• **Stored items**
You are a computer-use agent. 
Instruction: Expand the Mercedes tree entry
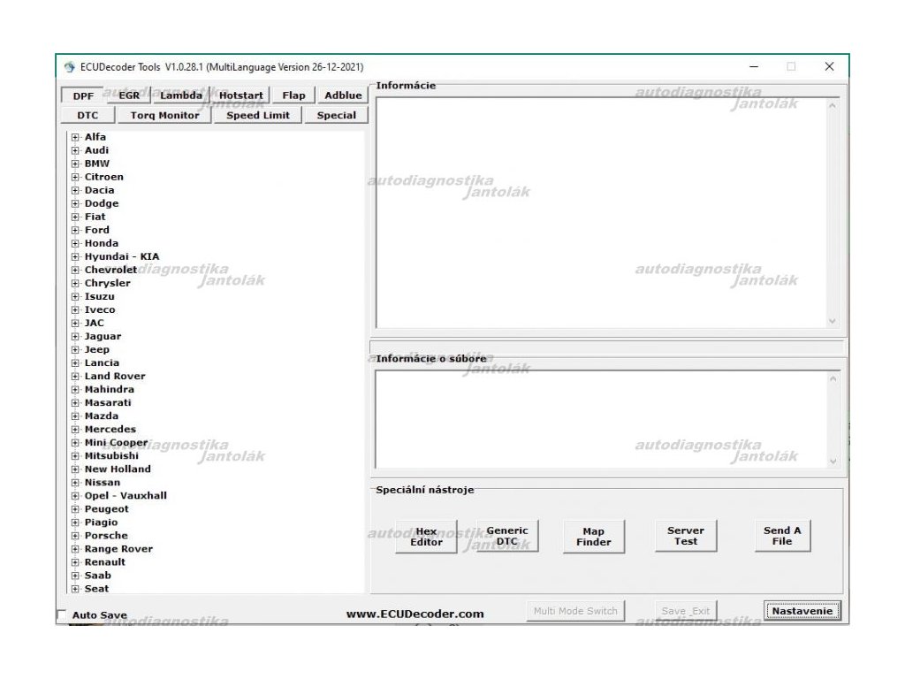pos(75,430)
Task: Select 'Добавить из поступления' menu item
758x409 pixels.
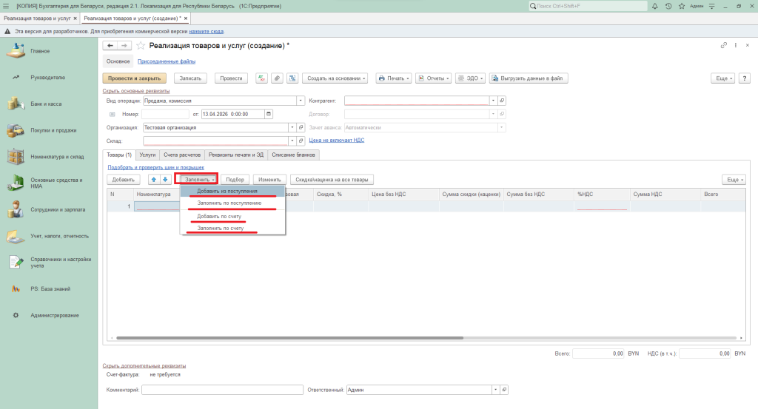Action: click(232, 191)
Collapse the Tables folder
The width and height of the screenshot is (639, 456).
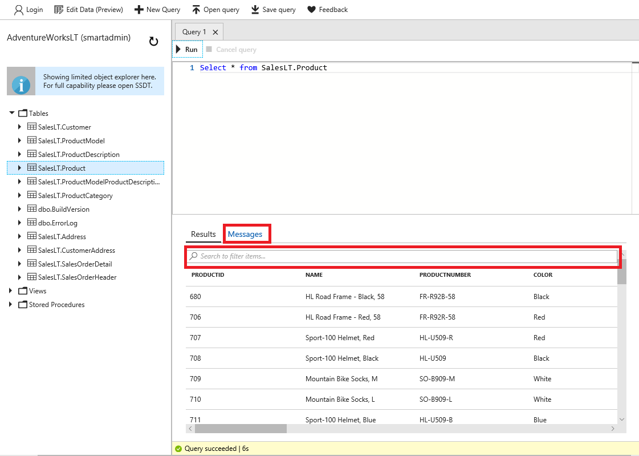coord(12,113)
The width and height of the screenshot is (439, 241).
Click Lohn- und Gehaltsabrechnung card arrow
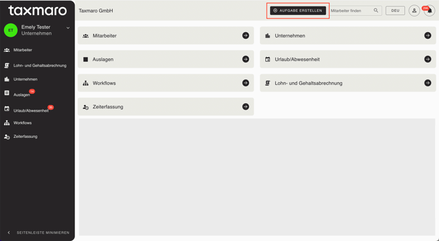pos(427,83)
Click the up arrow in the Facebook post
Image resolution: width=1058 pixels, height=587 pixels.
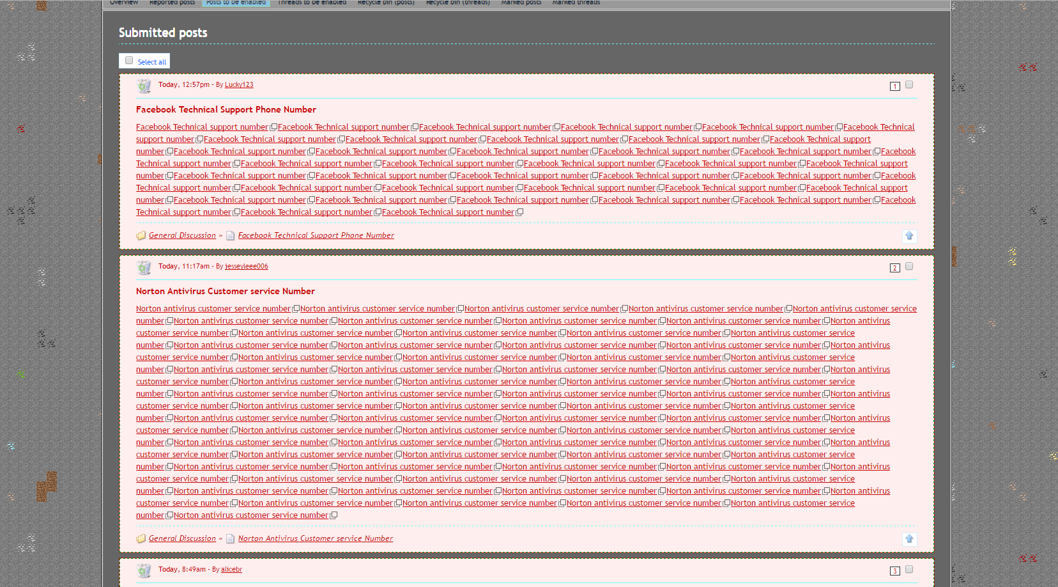pyautogui.click(x=909, y=236)
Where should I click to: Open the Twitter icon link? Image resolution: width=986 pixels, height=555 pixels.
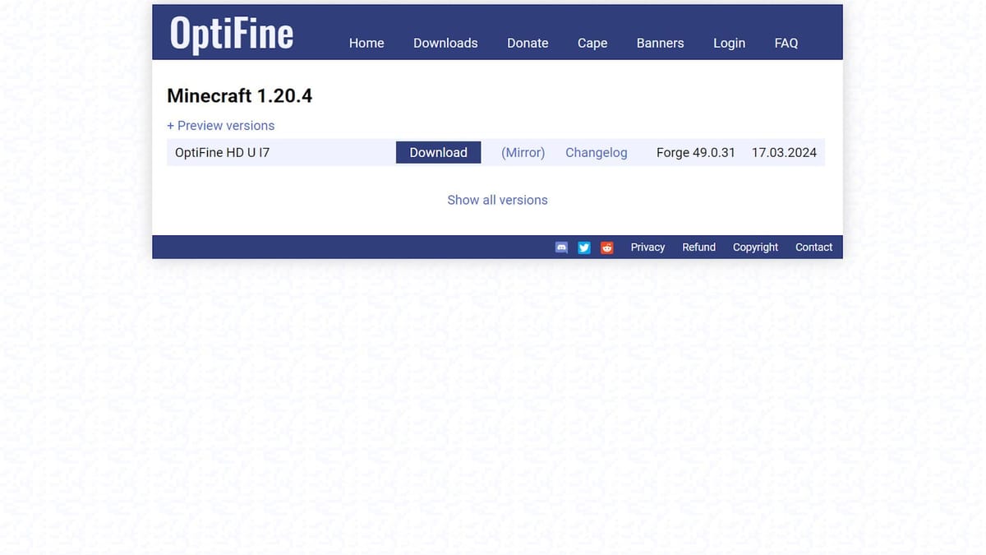(584, 247)
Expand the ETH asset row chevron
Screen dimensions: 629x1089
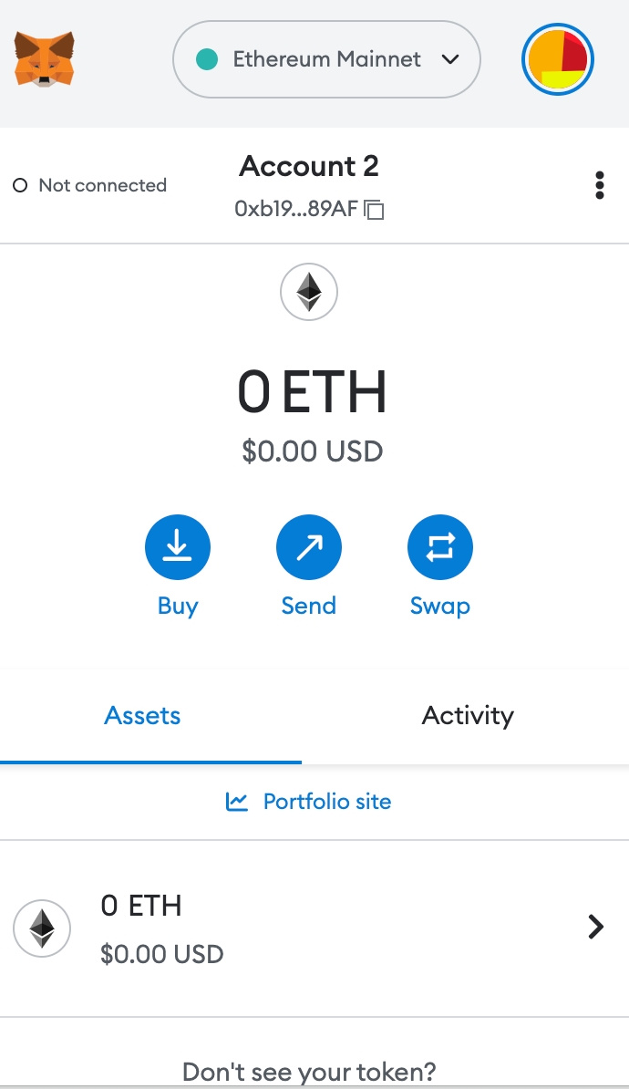pyautogui.click(x=595, y=928)
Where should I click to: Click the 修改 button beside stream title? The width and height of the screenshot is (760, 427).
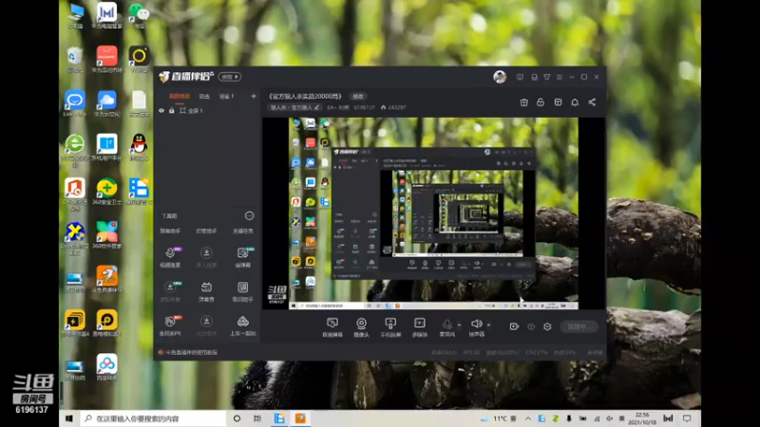(x=358, y=97)
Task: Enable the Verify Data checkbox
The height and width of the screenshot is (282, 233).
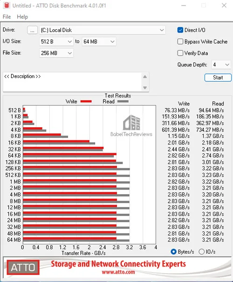Action: pyautogui.click(x=180, y=53)
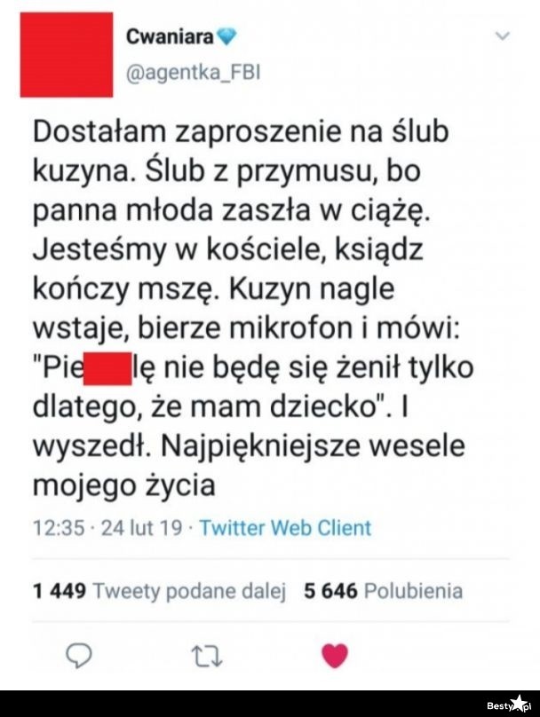The image size is (540, 717).
Task: Open the Cwaniara profile name
Action: pyautogui.click(x=170, y=36)
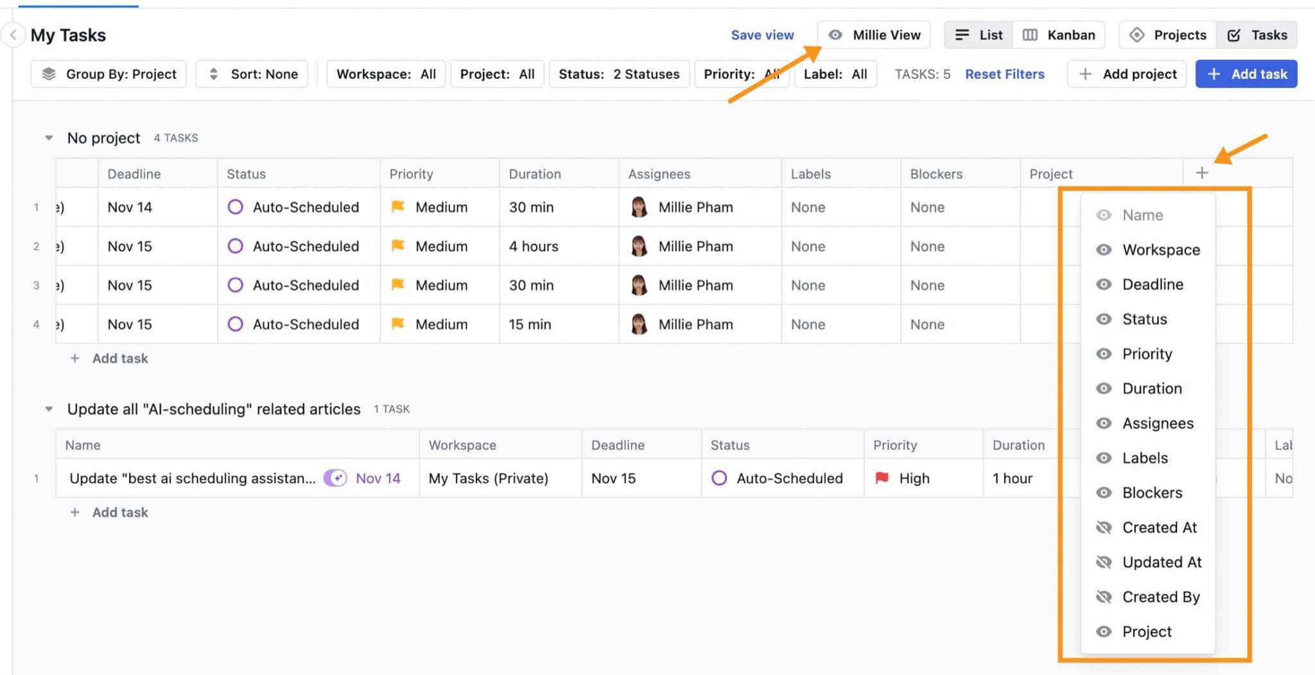Click the auto-schedule sparkle icon on task
Image resolution: width=1315 pixels, height=675 pixels.
[335, 478]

• **PROBLEM STATEMENT**
No picture belongs in the copy. Print every entry above exactly as it stands.

• **RESULT OF THIS EXERCISE**
You are a computer-use agent. 
Instruction: Expand the Mercedes tree entry
pos(75,430)
Task: Select 'Добавить из поступления' menu item
758x409 pixels.
Action: click(232, 191)
Collapse the Tables folder
The width and height of the screenshot is (639, 456).
coord(12,113)
The width and height of the screenshot is (439, 241).
Click Lohn- und Gehaltsabrechnung card arrow
pos(427,83)
Click the up arrow in the Facebook post
Image resolution: width=1058 pixels, height=587 pixels.
pyautogui.click(x=909, y=236)
Where should I click to: Open the Twitter icon link? Image resolution: width=986 pixels, height=555 pixels.
(584, 247)
Expand the ETH asset row chevron
Screen dimensions: 629x1089
pyautogui.click(x=595, y=928)
Where should I click to: Click the 修改 button beside stream title? The width and height of the screenshot is (760, 427).
(x=358, y=97)
Task: Enable the Verify Data checkbox
The height and width of the screenshot is (282, 233).
Action: pyautogui.click(x=180, y=53)
The image size is (540, 717).
Task: Open the Cwaniara profile name
Action: pyautogui.click(x=170, y=36)
Click the auto-schedule sparkle icon on task
Image resolution: width=1315 pixels, height=675 pixels.
[335, 478]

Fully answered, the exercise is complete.